Even fifty-seven years later, the word at issue still delivers a kind of shock.
October Maples, Portland
The leaves, though little time they have to live,
Were never so unfallen as today,
And seem to yield us through a rustled sieve
The very light from which time fell away.
A showered fire we thought forever lost
Redeems the air. Where friends in passing meet,
They parley in the tongues of Pentecost.
Gold ranks of temples flank the dazzled street.
It is light of maples, and will go;
But not before it washes eye and brain
With such a tincture, such a sanguine glow
As cannot fail to leave a lasting stain.
So Mary’s laundered mantle (in the tale
Which, like all pretty tales, may still be true),
Spread on the rosemary-bush, so drenched the pale
Slight blooms in its irradiated hue.
They could not choose but to return in blue.
"According to the OED, 'irradiated' can mean 'illuminated,' 'made bright or brilliant,' 'shone-upon,'" Wilbur wrote on December 15, the very day he received the first letter from the magazine. "That's what I mean. Mary's mantle, spread on the rosemary to dry, is illuminated by the sun, and its hue transferred to the flowers."
"Has the word been taken over by the advertising-men?" he added. "Is there an irradiated bread? Are there irradiated sheets? If so, poetry should reclaim the word and treat it properly, not shy away and let the ad-men have it."
The New Yorker held fast. It was the "official" feeling, the interim editor wrote, that the word must be switched for another.
Wilbur replied within the week: "Not to be embarrassing, but I do think that Mallarme is right, & that one of the poet's functions is to purify the words of the tribe. Now, how can you purify the words of the tribe if you don't use them?"
In a book on Philip Larkin, Tijana Stojkovic speaks of Mallarme's maxim this way: "purification of language means stripping away its means of suppressing ambiguity."
The word in Wilbur's poem describes the way the pure material of Mary's laundered mantle is imbued and warmed by immaterial, living light, and how the product of that union cannot help but alter essentially the world it's been given to, in a state of grace. The word retroactively suggests that light falling of fire—those reddened leaves—need not rain destruction. The word enables a recognition that our passage through a poem's intricate material can leave our nature changed. For the time the poem endures, "irradiated" is redeemed.

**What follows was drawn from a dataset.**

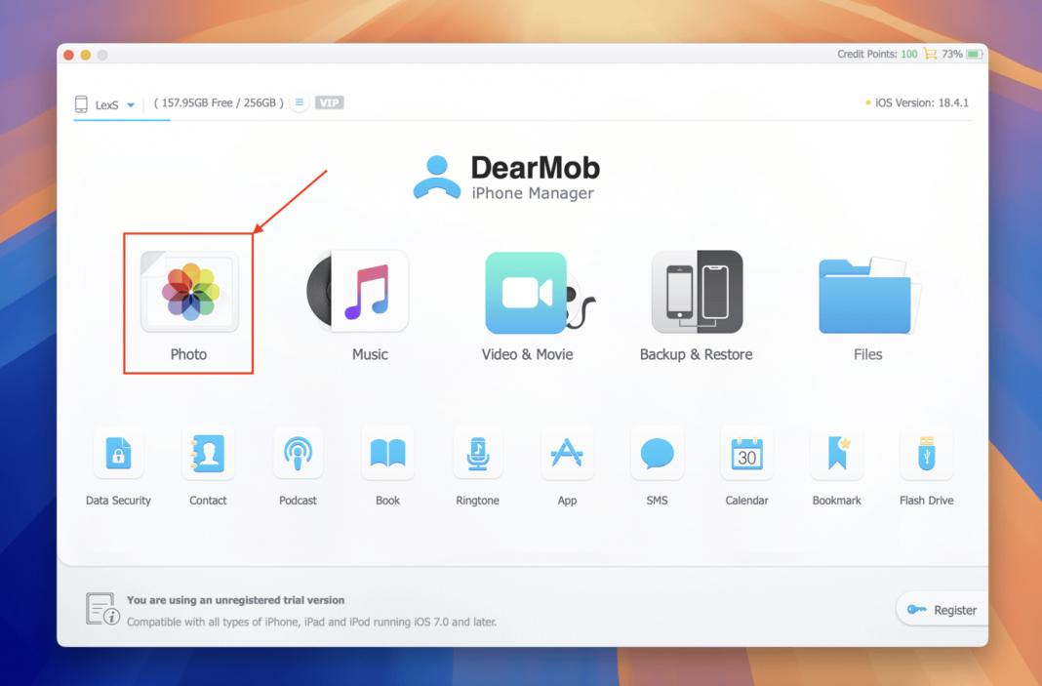Screen dimensions: 1042x686
Task: Open the storage details list
Action: point(298,101)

Wilbur trusts we can hold such thoughts even as we do not and cannot forget the bomb that fell from the same sky, casting its mantle of darkness upon the world and then upon a word we use to try to live within it.
The poem, in fact, demands that we hold both visions of reality in our field of sight. Its radiant energy is released only if we enter those two fields of connotation and find them grounds for comparison.

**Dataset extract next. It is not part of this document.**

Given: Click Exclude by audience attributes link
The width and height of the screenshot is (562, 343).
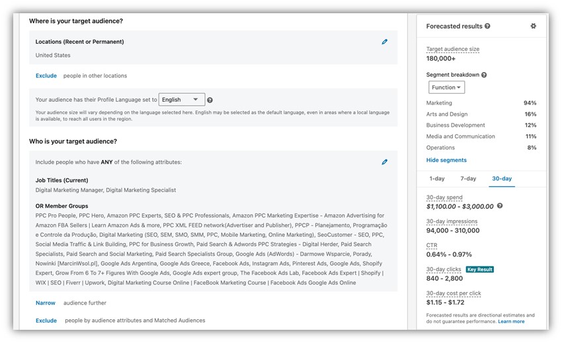Looking at the screenshot, I should click(46, 321).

"P.S. Ask Mr. Shawn if he thinks we should substitute 'tired' for 'knocked up' throughout Jane Austen," Wilbur wrote on January 2, 1960.
Four days later, the interim poetry editor was writing back to Wilbur. A certain "major personage" at the magazine had said, "An intelligent poet is always to be listened to on the subject of language."
The poem appeared in print that fall, every word in its original place.